Different, however, is what Francis demonstrated in twelve years of pontificate. What animated him was not the same Augustinian inquietudine, but rather a form of irrequietezza (unquietness). The difference is substantial. Irrequietezzais the constant movement that prevents one from stopping, the difficulty of finding stability, the need to constantly produce novelties so as not to fall into immobility. It is a nervous rather than spiritual motion: an activity that risks confusing evangelical dynamism with mere human activism.

If inquietudine is rooted in the depth of the soul, irrequietezza often remains on the surface. The first leads to prayer, contemplation, trusting expectation; the second rather to agitation, the search for approval, and a continuous acceleration that leaves no room for silence.

This is why the comparison between Leo XIV and Francis, from this perspective, does not hold.
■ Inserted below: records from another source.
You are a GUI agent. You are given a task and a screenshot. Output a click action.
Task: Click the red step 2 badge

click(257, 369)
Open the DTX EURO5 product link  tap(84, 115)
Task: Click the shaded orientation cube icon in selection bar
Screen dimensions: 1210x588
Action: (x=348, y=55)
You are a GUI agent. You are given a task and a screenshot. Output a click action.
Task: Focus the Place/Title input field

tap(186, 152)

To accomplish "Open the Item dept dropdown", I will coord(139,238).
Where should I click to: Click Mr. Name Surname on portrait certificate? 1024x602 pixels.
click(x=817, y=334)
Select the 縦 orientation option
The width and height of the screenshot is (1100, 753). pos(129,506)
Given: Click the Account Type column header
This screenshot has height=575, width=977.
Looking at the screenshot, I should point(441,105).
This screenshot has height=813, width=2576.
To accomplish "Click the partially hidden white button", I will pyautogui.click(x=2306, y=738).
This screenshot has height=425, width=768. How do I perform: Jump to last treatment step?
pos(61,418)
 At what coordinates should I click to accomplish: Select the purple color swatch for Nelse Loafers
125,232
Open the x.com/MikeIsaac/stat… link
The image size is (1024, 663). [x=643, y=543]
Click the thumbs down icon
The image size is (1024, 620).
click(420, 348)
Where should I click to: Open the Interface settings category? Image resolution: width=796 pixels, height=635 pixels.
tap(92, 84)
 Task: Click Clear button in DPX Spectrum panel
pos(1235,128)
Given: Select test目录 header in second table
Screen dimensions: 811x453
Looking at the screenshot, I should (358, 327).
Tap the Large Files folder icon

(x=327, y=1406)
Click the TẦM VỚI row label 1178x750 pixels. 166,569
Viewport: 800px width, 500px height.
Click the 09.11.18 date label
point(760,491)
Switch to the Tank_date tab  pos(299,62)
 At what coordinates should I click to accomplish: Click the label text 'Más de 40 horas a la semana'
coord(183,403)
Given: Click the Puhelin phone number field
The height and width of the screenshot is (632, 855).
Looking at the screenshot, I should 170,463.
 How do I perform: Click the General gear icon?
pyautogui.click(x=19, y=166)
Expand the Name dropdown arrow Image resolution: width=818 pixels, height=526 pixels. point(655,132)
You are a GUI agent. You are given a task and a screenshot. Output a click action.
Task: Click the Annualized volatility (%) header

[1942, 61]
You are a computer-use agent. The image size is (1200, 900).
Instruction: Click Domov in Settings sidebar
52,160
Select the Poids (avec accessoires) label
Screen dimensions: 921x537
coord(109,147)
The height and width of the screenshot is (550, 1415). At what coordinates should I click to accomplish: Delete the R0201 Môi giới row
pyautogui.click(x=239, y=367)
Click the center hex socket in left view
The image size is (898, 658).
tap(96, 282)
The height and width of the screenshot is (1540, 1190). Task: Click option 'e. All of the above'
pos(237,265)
The former lives that healthy inquietudine which springs from the awareness of one’s own smallness before God, and which paradoxically becomes spiritual strength. The latter, instead, often showed an irrequietezza which, though pastorally motivated, turned into a constant frenzy of gestures and words.

Perhaps it is precisely in this difference that the current perception of the two pontificates is at stake: Leo XIV appears as a man who, even in turmoil, knows how to remain silent before the Mystery; Francis, as a man who, though eager for closeness, could not resist the need to appear, to make himself talked about, and to speak incessantly.

True inquietudine, Augustine reminds us, is a gift: it does not leave us at peace, but leads us to God. Irrequietezza, on the other hand, often scatters us.

d.T.A.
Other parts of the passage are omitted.